Here is one possible solution. We have 1000 bottles of wine, one of which is poisoned and somehow we need to test all of the wine bottles using only 10 prisoners as taste testers. However we decide to administer the wine to the prisoners, we need to use the prisoners' deaths as a code to trace back to the poisoned wine bottle.

Since we have only 24 hours to test the wine, we know that there is not enough time nor enough prisoners to test the wine one-by-one. I'm guessing you got to this point and that's where the confusion sets in.

How can we test all of the bottles? Well, we're going to have to get the prisoners drunk, I can tell you that much! Just kidding, but seriously we need to systematically distribute the wine to the prisoners so that there are at least a thousand different combinations. First, let's label the wine bottles 0–999 so we can tell them apart. Also, we line up our 10 prisoners and label them A-J.

We now have prisoner A drink a little from every other bottle, starting with the second bottle (the bottle that has been labeled #1). In other words, prisoner A will drink from bottles #1, #3, #5, …

Next, assign prisoner B the task of drinking from every other set of two bottles. In particular, he skips bottles #0 and #1 and drinks from bottles #2 and #3. Then, again, he skips bottles #4 and #5 and drinks from bottles #6 and #7, and so forth continuing the pattern.

Have prisoner C drink from every other set of four bottles: i.e. prisoner C drinks from bottles #4-7 (skips #0-3), #12-15 (skips #8-11), #20-23, …

Are you seeing the pattern? Keep doubling the number of bottles each prisoner drinks in succession. Prisoner D drinks from every other set of eight bottles, prisoner E from every other set of 16, prisoner F from every other set of 32, prisoner G from every other set of 64, prisoner H from every other set of 128, prisoner I from every other set of 256 and lastly, prisoner J doesn't drink from the first 512 bottles.

At this point, you may notice something looks familiar. The bottle assignments reflect powers of 2.

We have successfully distributed the wine so that there are sufficiently many combinations. Now we wait 24 hours to see which prisoners were poisoned.

But, how will we be able to tell which bottle was the poisonous one? We will look at the pattern of poisoned prisoners encoded in binary. To do so we will place a one above the prisoners who are poisoned, and a zero above those who aren't. Before we decode the result, we need to flip our prisoners around so that it matches the binary place-value system.
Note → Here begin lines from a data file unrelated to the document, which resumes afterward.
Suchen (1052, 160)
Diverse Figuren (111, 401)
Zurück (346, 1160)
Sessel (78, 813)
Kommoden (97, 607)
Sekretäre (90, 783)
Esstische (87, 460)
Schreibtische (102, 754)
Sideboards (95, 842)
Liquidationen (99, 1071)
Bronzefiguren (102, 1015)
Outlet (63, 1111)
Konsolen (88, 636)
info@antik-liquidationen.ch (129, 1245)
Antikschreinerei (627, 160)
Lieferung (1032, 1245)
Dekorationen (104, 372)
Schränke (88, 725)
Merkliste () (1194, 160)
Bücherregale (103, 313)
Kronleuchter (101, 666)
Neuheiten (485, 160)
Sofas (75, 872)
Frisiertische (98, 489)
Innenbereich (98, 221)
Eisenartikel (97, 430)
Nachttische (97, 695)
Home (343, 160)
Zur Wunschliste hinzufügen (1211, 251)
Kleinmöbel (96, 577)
There we go. Let's first consider the case where none of the prisoners turns out to be dead after 24 hours? Which bottle of wine was poisoned? Well it must have been the first bottle (bottle #0), since this is the only bottle that none of them drank from. This is confirmed in our diagram because if none of the prisoners are poisoned, we place a zero above every one of them. And the number $$(0000000000)_2$$ in binary is still $$(0)_{10}$$ in decimal.

Now let's suppose that only prisoner A died after 24 hours. We place a one above prisoner A and a zero above the other prisoners.

If we translate $$(0000000001)_2$$ into decimal we get $$(1)_{10}$$. Which means bottle #1 was poisoned. This confirms what we know to be true because prisoner A was the only prisoner who drank from bottle # 1 (remember prisoner A drank from bottles #1, #3, #5, …).

How about if prisoners A, C, E, G and I have died after 24 hours?

Translate the binary number $$(0101010101)_2$$ into decimal to determine which bottle was poisoned. \[(0101010101)_2 = 2^8 + 2^6 + 2^4 + 2^2 + 2^0 = 256 + 64 + 16 + 4 + 1 = 341\] Hence, bottle #341 was the poisonous bottle.

Pretty clever isn't it? Because there are 10 prisoners and each prisoner has two states (dead or alive), this system has a grand total of $$2^{10} = 1024$$ different combinations. This is more than enough combinations since we only have 1000 bottles.

Input

The first line of input contains a number $$n \in \mathbb{N}$$ that indicates how many prisoners have died after 24 hours. This is followed by the $$n$$ labels (capital letters) of the deceased prisoners, each on a separate line. These capital letters are not necessarily listed in alphabetic order.

Output

There is a single line of output that contains the text Bottle #n is poisoned., where n must be filled up with the number of the poisonous bottle.

Example

Input:

5
A
C
E
G
I

Output:

Bottle #341 is poisoned.